Work order — Look below for lines that hold the string "category" and copy each one.

(Stored items)
-- Opening Marker --
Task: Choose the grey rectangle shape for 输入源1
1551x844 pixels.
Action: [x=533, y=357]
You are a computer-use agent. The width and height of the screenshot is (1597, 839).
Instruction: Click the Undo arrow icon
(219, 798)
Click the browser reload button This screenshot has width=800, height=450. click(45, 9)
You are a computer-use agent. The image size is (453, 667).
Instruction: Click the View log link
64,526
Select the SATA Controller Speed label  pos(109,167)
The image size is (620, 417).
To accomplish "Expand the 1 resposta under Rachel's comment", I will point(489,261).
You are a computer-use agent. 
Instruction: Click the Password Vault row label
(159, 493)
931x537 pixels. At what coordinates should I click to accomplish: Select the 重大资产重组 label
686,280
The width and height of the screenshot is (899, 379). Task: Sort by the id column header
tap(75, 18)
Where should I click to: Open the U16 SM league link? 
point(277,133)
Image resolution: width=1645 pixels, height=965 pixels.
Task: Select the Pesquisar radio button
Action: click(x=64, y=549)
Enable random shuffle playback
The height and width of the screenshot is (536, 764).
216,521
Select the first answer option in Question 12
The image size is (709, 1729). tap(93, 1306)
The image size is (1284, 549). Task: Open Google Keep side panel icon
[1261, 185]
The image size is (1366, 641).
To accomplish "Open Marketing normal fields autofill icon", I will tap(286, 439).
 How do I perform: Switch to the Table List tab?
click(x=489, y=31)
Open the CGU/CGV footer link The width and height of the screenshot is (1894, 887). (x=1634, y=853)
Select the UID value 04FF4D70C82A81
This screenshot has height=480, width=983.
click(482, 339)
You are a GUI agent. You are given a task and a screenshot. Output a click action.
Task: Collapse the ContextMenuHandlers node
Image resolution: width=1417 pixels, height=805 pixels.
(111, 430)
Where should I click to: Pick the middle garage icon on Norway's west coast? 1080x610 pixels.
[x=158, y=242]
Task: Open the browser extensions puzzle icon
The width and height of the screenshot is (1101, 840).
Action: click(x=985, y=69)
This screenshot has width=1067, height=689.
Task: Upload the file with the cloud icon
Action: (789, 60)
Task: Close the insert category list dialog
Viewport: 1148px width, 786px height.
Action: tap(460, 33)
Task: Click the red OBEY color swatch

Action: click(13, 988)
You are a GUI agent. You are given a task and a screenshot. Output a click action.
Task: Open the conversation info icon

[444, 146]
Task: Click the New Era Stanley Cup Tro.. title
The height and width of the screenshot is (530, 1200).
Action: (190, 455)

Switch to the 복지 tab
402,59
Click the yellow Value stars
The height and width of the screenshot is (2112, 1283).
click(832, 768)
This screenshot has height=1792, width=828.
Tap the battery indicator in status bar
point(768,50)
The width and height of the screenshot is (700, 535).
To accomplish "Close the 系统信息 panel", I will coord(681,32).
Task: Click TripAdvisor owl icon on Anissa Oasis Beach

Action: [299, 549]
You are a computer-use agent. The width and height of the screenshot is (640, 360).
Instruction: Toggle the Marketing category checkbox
-- Closing Marker --
Answer to the problem —
Task: Close the insert category list dialog
Instruction: Toggle the Marketing category checkbox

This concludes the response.